I do not pretend to, nor want to, engage in that debate, but it is worth remembering that Canada was there and we are no longer there. I want to point out again that there was an enormous political price to be paid by prime ministers Chrétien and Martin, the Liberal caucus and the Liberal Party. I came here in 1997. We came within four or five seats of actually losing a majority. Part of it had to do with the difficulties of the fiscal medicine we had to impose.
No budget is ever presented in a political vacuum and in 1997 it was a very difficult environment for us. The rewriting and reinventing of political history by the Prime Minister and the Minister of Finance is all part of a misinformation campaign by the Conservatives. The Conservatives inherited a $13 billion surplus and in a few short years turned it into Canada's largest deficit in history, having run deficits ever since. They even brag that this year they will have less of a deficit than they had last year, or they brag about how we compare to other countries. Certainly we are doing terrifically compared to Greece, Portugal, Spain or Italy. The Conservatives do not mention that maybe we are not quite so hot when we compare ourselves to Germany, Sweden or Norway, which is of course a better economy.

◆ Data excerpts ◆
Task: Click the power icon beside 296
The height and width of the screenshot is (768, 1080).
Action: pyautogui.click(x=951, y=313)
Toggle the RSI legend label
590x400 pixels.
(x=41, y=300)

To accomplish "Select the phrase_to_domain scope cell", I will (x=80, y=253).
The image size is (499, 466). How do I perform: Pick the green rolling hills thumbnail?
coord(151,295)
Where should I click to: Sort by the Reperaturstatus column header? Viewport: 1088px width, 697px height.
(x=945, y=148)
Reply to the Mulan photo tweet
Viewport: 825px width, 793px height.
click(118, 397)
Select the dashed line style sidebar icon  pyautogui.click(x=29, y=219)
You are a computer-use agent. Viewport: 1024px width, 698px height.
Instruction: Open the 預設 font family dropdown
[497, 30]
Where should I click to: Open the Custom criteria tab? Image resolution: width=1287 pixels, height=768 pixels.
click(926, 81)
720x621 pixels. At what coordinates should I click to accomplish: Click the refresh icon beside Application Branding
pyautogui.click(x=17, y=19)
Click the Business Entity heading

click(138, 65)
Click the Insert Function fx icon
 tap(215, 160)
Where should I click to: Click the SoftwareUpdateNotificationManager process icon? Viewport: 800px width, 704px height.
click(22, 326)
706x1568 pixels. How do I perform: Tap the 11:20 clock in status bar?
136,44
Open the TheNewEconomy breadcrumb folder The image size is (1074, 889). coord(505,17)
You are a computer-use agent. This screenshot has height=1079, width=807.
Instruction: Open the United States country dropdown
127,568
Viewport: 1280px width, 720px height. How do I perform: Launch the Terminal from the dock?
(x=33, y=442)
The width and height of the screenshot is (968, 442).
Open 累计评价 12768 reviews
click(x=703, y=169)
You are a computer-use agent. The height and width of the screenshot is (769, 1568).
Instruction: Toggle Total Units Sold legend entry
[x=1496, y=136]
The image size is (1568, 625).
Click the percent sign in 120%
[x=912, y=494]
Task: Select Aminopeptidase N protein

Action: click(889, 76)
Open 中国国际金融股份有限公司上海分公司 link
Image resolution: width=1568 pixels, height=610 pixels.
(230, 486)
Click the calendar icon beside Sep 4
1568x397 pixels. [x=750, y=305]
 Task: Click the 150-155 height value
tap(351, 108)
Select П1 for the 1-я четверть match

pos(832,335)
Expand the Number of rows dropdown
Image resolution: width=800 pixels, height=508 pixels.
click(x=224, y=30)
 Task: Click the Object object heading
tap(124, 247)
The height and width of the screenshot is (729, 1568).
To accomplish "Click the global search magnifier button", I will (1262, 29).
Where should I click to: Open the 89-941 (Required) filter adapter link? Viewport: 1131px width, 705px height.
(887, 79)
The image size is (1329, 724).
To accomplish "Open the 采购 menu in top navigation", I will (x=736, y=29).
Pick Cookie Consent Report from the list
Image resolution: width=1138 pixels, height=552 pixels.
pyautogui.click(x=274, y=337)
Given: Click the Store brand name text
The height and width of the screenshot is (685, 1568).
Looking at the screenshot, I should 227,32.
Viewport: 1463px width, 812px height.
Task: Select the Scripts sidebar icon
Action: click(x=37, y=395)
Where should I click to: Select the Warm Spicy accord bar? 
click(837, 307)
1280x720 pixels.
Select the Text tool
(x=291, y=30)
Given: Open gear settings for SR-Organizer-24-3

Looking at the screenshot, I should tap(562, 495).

◆ Tasks to complete ◆
1: Answer these questions about the passage on Canadian budget politics:
(a) In what year does the speaker say they came here?
(b) By how many seats did the speaker's party come within losing a majority?
(c) How large was the surplus the Conservatives inherited?
2: Pick up the passage on Canadian budget politics where it stops and continue it.

◆ Per-task outputs ◆
1:
(a) 1997
(b) Four or five seats
(c) $13 billion

2:
There is a good reason why this is studied as a political economy, because political decisions can be good and they can also be bad. The political courage shown by former prime ministers Chrétien and Martin and the Liberal caucus has brought Canada into a relative state of fiscal health and the Prime Minister has been dining out on it ever since. Gutless political decisions such as cutting the GST have, for the foreseeable future, killed any chance of ever going into a fiscal balance.
Politically gutless decisions such as ignoring Confederation partners and refusing to meet with them creates Confederation chaos, with premiers fighting with each other and with policy incoherence. Gutless political decisions that cater to the Conservatives' 35% base and ignore the rest are simply that, just creating anger and apathy.
How can a government say it knows how to manage the economy when the number of unemployed Canadians has risen 34% during its mandate? These 1.4 million unemployed Canadians are not impressed by the so-called management of the economy by the Conservatives. How can the Conservatives say that during the last four years there are more unemployed people in agriculture, construction and manufacturing trade and still say they know how to manage the economy?
Of course the answer is tax cuts. If people are unemployed, it is tax cuts. If they have just had their pension lopped off, the answer to that is tax cuts. If they are bankrupt, tax cuts are really going to work for them. If their industry has been devastated, tax cuts are going to be the answer. If they have cancer, that is tax cuts. For unrest in the Middle East, tax cuts. It is simply the Mitt Romney robo-answer to all our ills. Tax cuts will save us from everything. Do they never ask themselves the fundamental question of how we got ourselves into this mess in the first place?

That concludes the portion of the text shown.